From a0947995eb1556bf46957804bdbd02c3ee4cb0a9 Mon Sep 17 00:00:00 2001
From: Naim <110031745+naimnv@users.noreply.github.com>
Date: Thu, 15 Feb 2024 14:47:30 +0100
Subject: [PATCH 2/3] Update SG notebook (#4169)

Update SG notebook to handle a handle a couple of cases where the current notebook would fail for unweighted graph and  if the graph doesn't  have node id 0.

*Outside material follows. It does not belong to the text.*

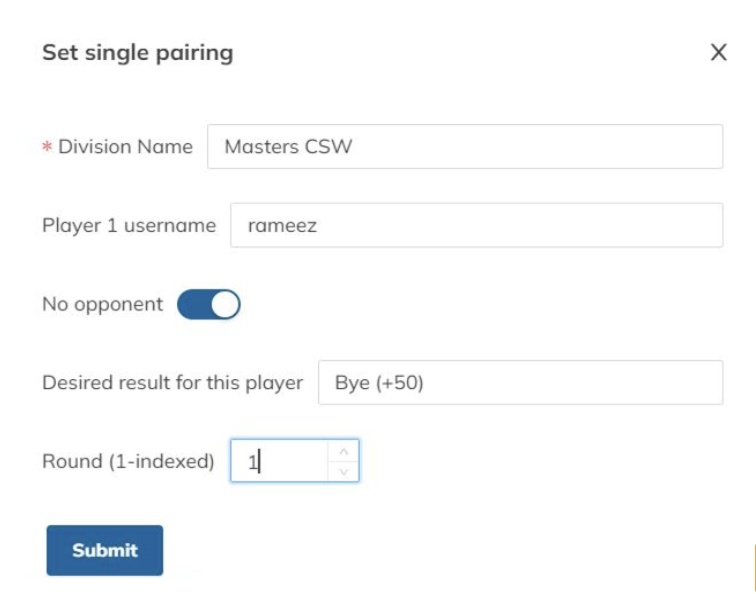Click the Desired result for this player label
756x594 pixels.
[172, 383]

**Changes for SG notebook:**
- For graphs without weights, run bfs instead of sssp.
- For the input graph doesn't have node with id 0, peek an existing node id as seed for BFS and SSP
- simplify bookkeeping for run statistics

**Changes for MG notebook:**
-  Call SSSP or BFS based on weighted attribute

Authors:
  - Naim (https://github.com/naimnv)

Approvers:
  - Brad Rees (https://github.com/BradReesWork)
  - Don Acosta (https://github.com/acostadon)

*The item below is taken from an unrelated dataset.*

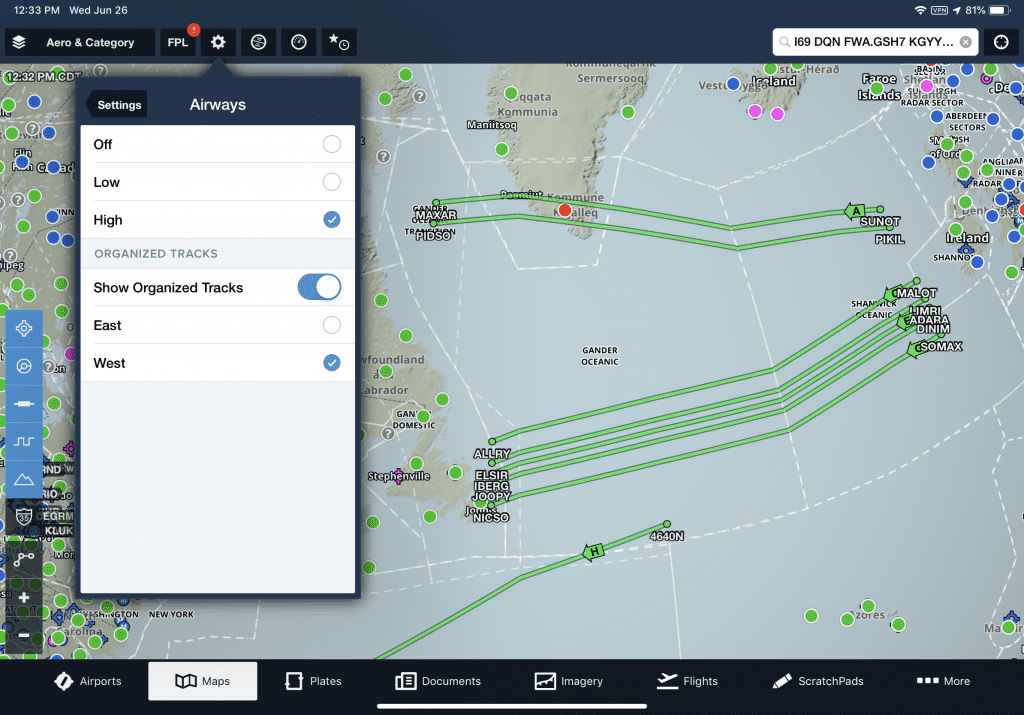
Task: Zoom in using the plus control
Action: (x=24, y=597)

URL: https://github.com/rapidsai/cugraph/pull/4169
---
 ...e.ipynb => synth_release_single_gpu.ipynb} | 276 ++++++++----------
 .../synth_release_single_node_multi_gpu.ipynb |  43 +--
 2 files changed, 154 insertions(+), 165 deletions(-)
 rename notebooks/cugraph_benchmarks/{synth_release.ipynb => synth_release_single_gpu.ipynb} (77%)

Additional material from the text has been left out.